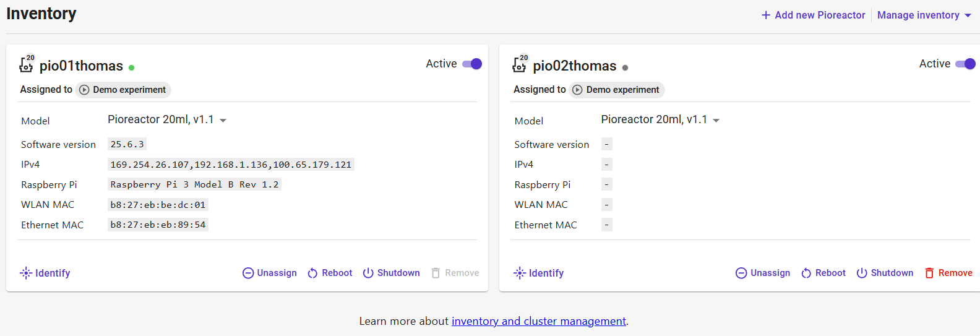The width and height of the screenshot is (980, 336).
Task: Disable the Active switch for pio02thomas
Action: click(x=965, y=64)
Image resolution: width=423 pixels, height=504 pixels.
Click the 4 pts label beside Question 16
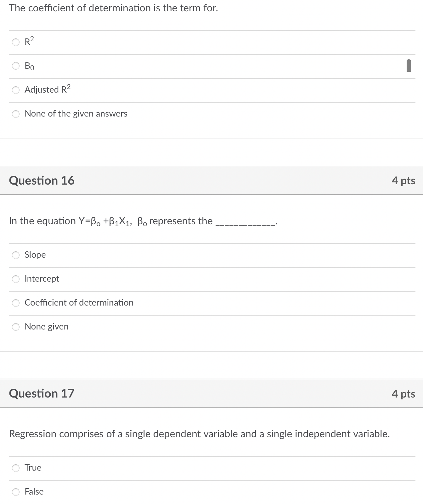403,180
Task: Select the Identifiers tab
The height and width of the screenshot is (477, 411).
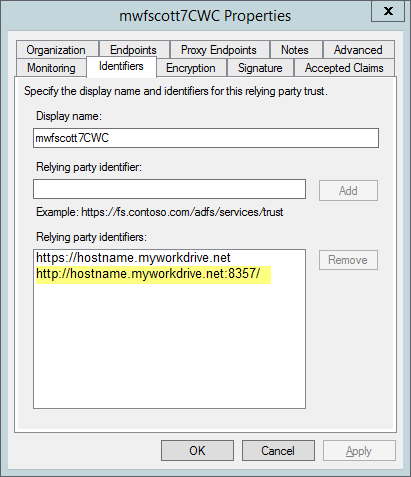Action: point(121,67)
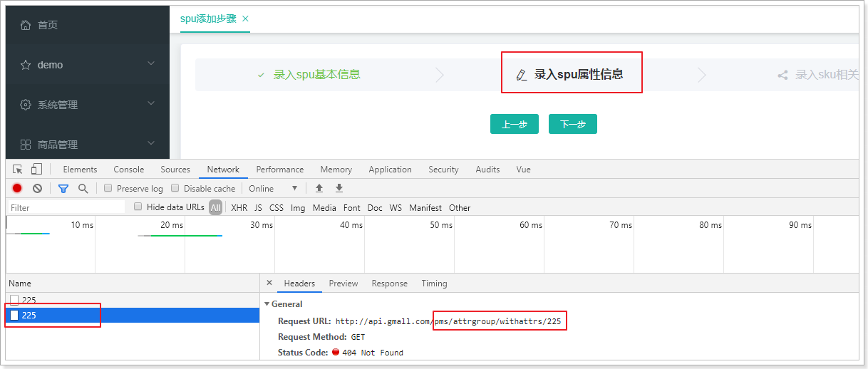Select the XHR request type filter
868x369 pixels.
click(x=239, y=207)
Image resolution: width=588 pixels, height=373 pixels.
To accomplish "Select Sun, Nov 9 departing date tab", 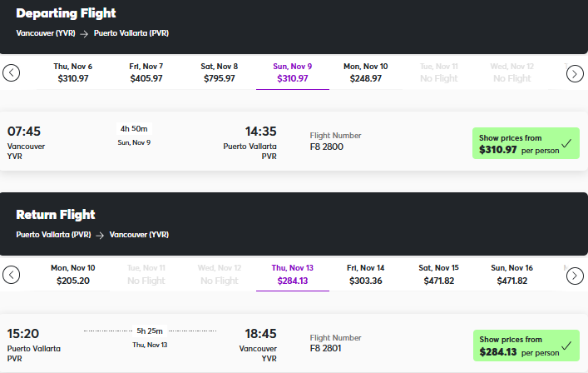I will click(293, 72).
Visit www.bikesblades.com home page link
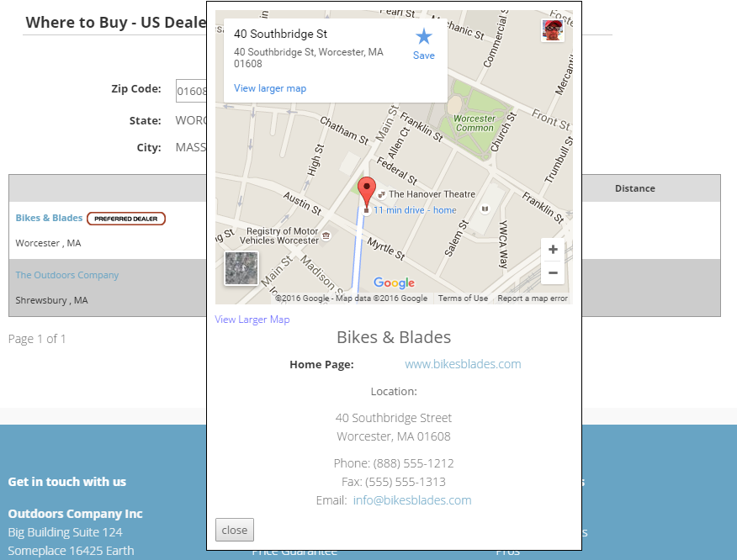 pos(463,364)
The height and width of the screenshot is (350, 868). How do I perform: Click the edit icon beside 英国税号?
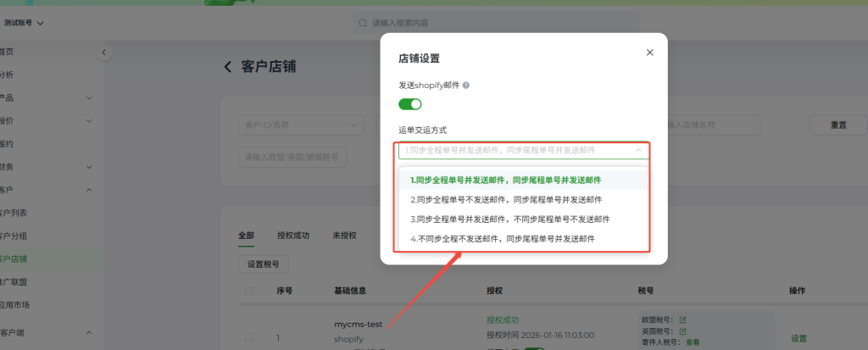(x=683, y=331)
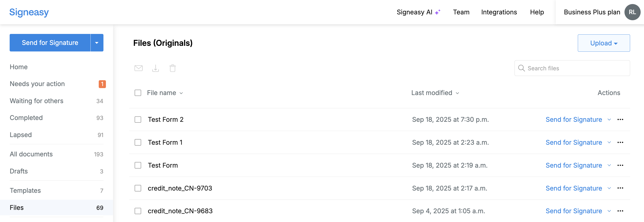The image size is (644, 222).
Task: Expand the action chevron for Test Form row
Action: click(609, 165)
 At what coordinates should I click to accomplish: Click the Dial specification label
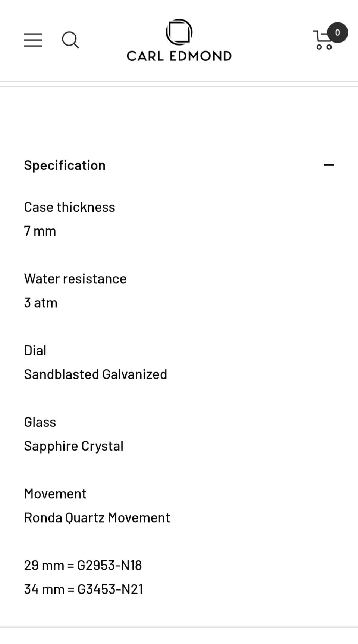pyautogui.click(x=35, y=350)
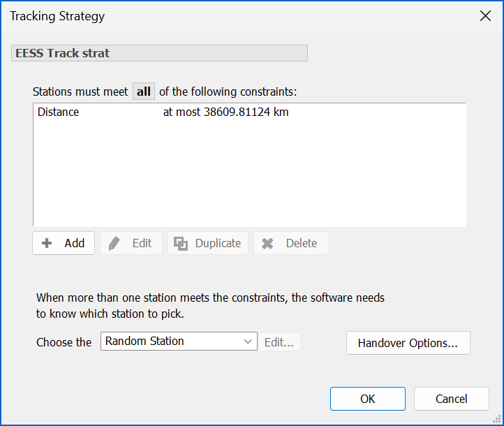Click the resize grip in dialog corner
This screenshot has width=504, height=426.
click(498, 420)
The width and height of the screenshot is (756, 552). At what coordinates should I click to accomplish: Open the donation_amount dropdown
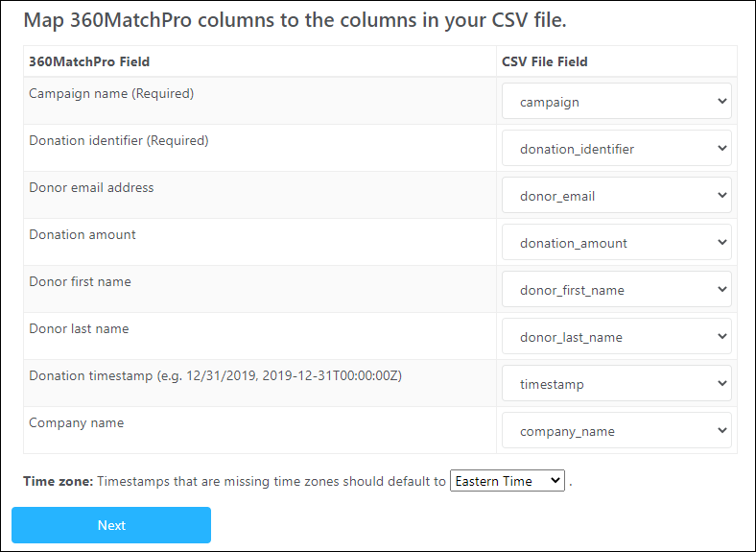[x=616, y=242]
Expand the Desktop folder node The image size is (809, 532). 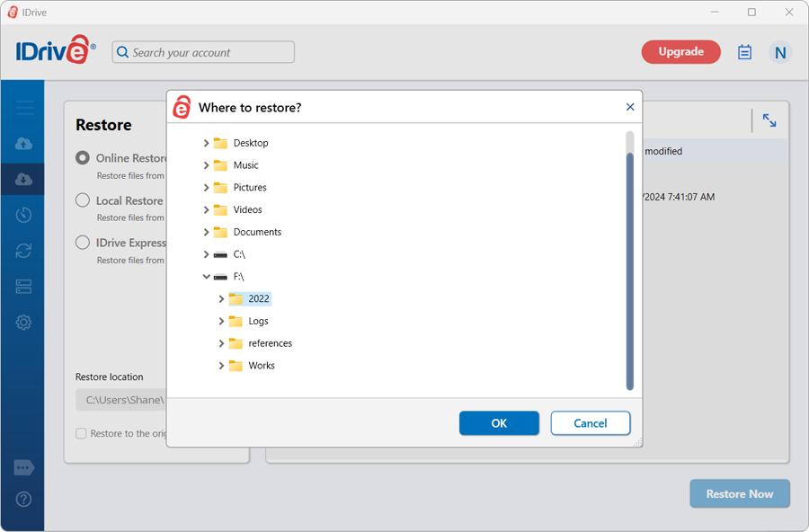[x=206, y=143]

★ ★ ★

| Task directions |
Please filter the entries for the word "resolution" and copy the lines that have it.

| Solved problem |
Image resolution: width=423 pixels, height=504 pixels.
Image resolution: width=588 pixels, height=373 pixels.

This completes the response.